Segment Start: DATASET ENTRIES
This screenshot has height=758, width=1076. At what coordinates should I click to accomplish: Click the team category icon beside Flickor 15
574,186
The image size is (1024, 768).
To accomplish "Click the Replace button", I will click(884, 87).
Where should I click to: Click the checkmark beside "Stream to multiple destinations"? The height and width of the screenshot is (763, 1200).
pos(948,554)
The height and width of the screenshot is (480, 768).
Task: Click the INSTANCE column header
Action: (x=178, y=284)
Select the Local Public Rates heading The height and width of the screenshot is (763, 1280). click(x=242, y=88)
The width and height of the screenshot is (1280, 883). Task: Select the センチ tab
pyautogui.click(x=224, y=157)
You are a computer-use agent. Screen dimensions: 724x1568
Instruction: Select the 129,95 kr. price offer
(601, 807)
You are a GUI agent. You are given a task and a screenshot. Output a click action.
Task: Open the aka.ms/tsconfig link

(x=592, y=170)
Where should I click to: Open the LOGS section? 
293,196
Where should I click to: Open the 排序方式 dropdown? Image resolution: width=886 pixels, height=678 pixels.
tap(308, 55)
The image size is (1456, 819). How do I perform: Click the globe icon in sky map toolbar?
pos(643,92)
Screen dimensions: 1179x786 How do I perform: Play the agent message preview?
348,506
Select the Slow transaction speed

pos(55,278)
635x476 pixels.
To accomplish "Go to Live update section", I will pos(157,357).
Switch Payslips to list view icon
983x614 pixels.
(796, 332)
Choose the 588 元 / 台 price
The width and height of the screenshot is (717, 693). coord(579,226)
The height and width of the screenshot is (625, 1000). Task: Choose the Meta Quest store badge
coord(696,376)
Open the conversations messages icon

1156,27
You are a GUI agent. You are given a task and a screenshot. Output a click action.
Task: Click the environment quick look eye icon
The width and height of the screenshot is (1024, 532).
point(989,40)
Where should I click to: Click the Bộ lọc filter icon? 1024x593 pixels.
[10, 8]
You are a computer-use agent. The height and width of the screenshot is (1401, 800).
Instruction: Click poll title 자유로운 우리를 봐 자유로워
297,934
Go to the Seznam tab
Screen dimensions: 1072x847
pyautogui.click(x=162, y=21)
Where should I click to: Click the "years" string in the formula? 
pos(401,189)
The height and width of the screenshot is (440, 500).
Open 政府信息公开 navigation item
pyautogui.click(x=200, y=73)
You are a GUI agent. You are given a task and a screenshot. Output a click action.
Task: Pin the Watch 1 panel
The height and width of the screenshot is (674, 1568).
Segment End: DATASET ENTRIES
PROBLEM =>
Copy the full listing verbatim.

WRITTEN ANSWER =>
This screenshot has height=758, width=1076. At what coordinates should I click to accomplish: Click the team category icon beside Flickor 15
574,186
The image size is (1024, 768).
To accomplish "Click the Replace button", I will click(884, 87).
Where should I click to: Click the checkmark beside "Stream to multiple destinations"? The height and width of the screenshot is (763, 1200).
pos(948,554)
The height and width of the screenshot is (480, 768).
Task: Click the INSTANCE column header
Action: (x=178, y=284)
Select the Local Public Rates heading The height and width of the screenshot is (763, 1280). click(x=242, y=88)
The width and height of the screenshot is (1280, 883). Task: Select the センチ tab
pyautogui.click(x=224, y=157)
You are a computer-use agent. Screen dimensions: 724x1568
Instruction: Select the 129,95 kr. price offer
(601, 807)
You are a GUI agent. You are given a task and a screenshot. Output a click action.
Task: Open the aka.ms/tsconfig link

(x=592, y=170)
Where should I click to: Open the LOGS section? 
293,196
Where should I click to: Open the 排序方式 dropdown? Image resolution: width=886 pixels, height=678 pixels.
tap(308, 55)
The image size is (1456, 819). How do I perform: Click the globe icon in sky map toolbar?
pos(643,92)
Screen dimensions: 1179x786 How do I perform: Play the agent message preview?
348,506
Select the Slow transaction speed

pos(55,278)
635x476 pixels.
To accomplish "Go to Live update section", I will pos(157,357).
Switch Payslips to list view icon
983x614 pixels.
(796, 332)
Choose the 588 元 / 台 price
The width and height of the screenshot is (717, 693). coord(579,226)
The height and width of the screenshot is (625, 1000). Task: Choose the Meta Quest store badge
coord(696,376)
Open the conversations messages icon

1156,27
You are a GUI agent. You are given a task and a screenshot. Output a click action.
Task: Click the environment quick look eye icon
The width and height of the screenshot is (1024, 532).
point(989,40)
Where should I click to: Click the Bộ lọc filter icon? 1024x593 pixels.
[10, 8]
You are a computer-use agent. The height and width of the screenshot is (1401, 800).
Instruction: Click poll title 자유로운 우리를 봐 자유로워
297,934
Go to the Seznam tab
Screen dimensions: 1072x847
pyautogui.click(x=162, y=21)
Where should I click to: Click the "years" string in the formula? 
pos(401,189)
The height and width of the screenshot is (440, 500).
Open 政府信息公开 navigation item
pyautogui.click(x=200, y=73)
You are a GUI agent. You are given a task and a screenshot. Output a click action.
Task: Pin the Watch 1 panel
The height and width of the screenshot is (674, 1568).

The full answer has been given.